◆ **Goal**: Please print the rows below exactly as they appear, from the line containing "coordinates (291, 46)." through the line containing "pyautogui.click(x=579, y=106)", and nothing else.

◆ **Source records**:
=-=-=-=-=
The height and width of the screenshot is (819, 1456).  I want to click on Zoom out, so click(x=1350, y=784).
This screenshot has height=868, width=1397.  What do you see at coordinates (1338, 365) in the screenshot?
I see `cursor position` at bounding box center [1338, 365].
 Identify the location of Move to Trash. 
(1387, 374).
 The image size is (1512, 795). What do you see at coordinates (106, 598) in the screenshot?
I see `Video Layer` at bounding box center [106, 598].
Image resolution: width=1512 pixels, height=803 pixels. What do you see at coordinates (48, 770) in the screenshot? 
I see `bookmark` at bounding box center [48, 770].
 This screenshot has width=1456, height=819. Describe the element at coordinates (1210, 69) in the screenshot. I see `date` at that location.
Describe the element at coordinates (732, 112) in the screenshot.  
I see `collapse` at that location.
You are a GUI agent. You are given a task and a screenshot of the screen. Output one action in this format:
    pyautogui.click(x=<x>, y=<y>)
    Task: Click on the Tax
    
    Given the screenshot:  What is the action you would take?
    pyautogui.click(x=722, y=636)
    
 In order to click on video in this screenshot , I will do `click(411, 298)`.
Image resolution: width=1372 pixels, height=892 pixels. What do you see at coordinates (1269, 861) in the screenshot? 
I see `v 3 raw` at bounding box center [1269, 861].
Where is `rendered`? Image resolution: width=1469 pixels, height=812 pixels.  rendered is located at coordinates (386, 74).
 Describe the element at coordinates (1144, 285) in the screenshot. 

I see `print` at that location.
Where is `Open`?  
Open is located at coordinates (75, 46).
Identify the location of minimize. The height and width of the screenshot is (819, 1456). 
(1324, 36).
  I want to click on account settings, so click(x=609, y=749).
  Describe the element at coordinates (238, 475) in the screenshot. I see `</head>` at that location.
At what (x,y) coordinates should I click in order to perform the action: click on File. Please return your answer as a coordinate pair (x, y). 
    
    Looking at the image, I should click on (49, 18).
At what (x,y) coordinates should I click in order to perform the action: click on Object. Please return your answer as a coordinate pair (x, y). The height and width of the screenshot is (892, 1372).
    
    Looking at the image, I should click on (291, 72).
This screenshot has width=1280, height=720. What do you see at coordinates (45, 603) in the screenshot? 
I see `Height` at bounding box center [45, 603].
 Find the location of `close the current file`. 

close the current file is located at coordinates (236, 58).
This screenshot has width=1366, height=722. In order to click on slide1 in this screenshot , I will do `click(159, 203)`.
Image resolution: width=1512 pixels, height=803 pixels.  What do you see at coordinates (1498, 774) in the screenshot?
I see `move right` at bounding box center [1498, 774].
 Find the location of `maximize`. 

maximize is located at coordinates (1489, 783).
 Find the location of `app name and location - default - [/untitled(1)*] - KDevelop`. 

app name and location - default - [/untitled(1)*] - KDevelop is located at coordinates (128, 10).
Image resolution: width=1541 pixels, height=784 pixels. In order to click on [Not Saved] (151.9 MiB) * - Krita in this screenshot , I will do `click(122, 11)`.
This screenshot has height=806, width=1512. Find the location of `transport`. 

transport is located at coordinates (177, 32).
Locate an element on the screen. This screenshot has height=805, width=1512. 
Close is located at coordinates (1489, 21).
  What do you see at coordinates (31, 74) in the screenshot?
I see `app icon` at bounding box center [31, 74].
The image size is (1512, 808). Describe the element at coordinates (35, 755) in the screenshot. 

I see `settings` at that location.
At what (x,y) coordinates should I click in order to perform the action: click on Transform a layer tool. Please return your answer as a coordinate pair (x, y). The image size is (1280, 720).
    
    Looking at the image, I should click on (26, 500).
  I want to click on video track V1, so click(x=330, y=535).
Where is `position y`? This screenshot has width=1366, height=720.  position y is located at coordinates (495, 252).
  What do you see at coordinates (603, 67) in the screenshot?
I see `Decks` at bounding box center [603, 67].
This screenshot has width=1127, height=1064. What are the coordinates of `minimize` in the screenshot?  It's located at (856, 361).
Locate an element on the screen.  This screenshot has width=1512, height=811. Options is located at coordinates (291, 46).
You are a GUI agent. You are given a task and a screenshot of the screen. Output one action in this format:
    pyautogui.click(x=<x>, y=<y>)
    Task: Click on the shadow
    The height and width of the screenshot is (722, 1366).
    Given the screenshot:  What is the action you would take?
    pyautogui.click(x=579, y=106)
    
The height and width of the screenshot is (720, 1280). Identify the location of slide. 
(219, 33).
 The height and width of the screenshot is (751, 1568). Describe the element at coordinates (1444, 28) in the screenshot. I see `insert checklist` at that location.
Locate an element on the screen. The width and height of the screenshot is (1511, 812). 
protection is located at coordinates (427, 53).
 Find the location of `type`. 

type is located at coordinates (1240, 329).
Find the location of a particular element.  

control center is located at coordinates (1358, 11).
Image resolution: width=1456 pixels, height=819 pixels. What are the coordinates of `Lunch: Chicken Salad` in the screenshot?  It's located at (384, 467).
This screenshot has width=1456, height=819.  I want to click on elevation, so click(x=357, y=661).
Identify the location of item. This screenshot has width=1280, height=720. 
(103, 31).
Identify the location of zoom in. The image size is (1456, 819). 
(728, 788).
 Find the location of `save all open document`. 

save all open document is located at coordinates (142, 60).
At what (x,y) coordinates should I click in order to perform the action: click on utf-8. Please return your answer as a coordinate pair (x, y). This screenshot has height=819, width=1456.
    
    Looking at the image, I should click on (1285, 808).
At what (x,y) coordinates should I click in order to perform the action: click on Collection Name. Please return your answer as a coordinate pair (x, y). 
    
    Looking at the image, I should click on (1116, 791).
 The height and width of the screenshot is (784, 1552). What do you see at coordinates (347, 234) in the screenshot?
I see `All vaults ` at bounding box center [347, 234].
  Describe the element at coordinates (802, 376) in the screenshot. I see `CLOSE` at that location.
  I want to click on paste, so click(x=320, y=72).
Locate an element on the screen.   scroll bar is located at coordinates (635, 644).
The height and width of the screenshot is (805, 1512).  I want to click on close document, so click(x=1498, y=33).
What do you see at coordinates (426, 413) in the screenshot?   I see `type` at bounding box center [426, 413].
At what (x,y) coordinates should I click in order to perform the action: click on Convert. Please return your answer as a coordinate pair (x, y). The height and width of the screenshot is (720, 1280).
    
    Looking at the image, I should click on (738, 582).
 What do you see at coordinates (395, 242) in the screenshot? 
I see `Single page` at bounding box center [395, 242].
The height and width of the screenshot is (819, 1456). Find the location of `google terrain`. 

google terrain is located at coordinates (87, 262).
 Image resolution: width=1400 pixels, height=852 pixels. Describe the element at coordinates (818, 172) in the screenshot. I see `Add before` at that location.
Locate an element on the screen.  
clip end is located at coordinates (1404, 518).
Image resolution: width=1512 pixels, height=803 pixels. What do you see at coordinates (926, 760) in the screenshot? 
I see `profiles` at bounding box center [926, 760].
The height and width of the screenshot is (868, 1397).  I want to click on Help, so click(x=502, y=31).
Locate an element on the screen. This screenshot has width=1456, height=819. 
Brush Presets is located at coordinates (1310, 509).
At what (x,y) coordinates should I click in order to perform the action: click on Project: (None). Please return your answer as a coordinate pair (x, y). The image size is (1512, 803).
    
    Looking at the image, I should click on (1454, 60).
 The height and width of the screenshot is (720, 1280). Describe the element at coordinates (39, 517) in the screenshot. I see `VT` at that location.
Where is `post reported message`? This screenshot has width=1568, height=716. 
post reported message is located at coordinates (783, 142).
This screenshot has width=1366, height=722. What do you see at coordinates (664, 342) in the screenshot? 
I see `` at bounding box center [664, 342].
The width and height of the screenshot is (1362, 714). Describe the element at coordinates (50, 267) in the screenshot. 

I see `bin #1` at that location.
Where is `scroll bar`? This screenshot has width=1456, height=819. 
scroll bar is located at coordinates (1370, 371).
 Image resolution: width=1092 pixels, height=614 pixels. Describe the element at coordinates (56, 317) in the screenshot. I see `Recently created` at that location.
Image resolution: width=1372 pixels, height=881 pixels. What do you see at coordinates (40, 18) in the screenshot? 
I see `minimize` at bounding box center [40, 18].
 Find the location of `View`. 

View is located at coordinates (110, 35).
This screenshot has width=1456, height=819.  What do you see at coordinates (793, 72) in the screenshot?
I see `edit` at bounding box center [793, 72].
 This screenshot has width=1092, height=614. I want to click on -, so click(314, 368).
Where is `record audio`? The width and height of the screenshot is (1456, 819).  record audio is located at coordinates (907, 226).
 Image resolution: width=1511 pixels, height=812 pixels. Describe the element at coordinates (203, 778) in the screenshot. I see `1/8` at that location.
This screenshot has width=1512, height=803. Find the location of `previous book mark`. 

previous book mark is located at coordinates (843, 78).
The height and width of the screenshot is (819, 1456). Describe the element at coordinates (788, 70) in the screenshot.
=-=-=-=-=
◆ **Output for this exercise**:
Locate an element on the screen.  This screenshot has width=1512, height=811. Options is located at coordinates (291, 46).
You are a GUI agent. You are given a task and a screenshot of the screen. Output one action in this format:
    pyautogui.click(x=<x>, y=<y>)
    Task: Click on the shadow
    The height and width of the screenshot is (722, 1366).
    Given the screenshot:  What is the action you would take?
    pyautogui.click(x=579, y=106)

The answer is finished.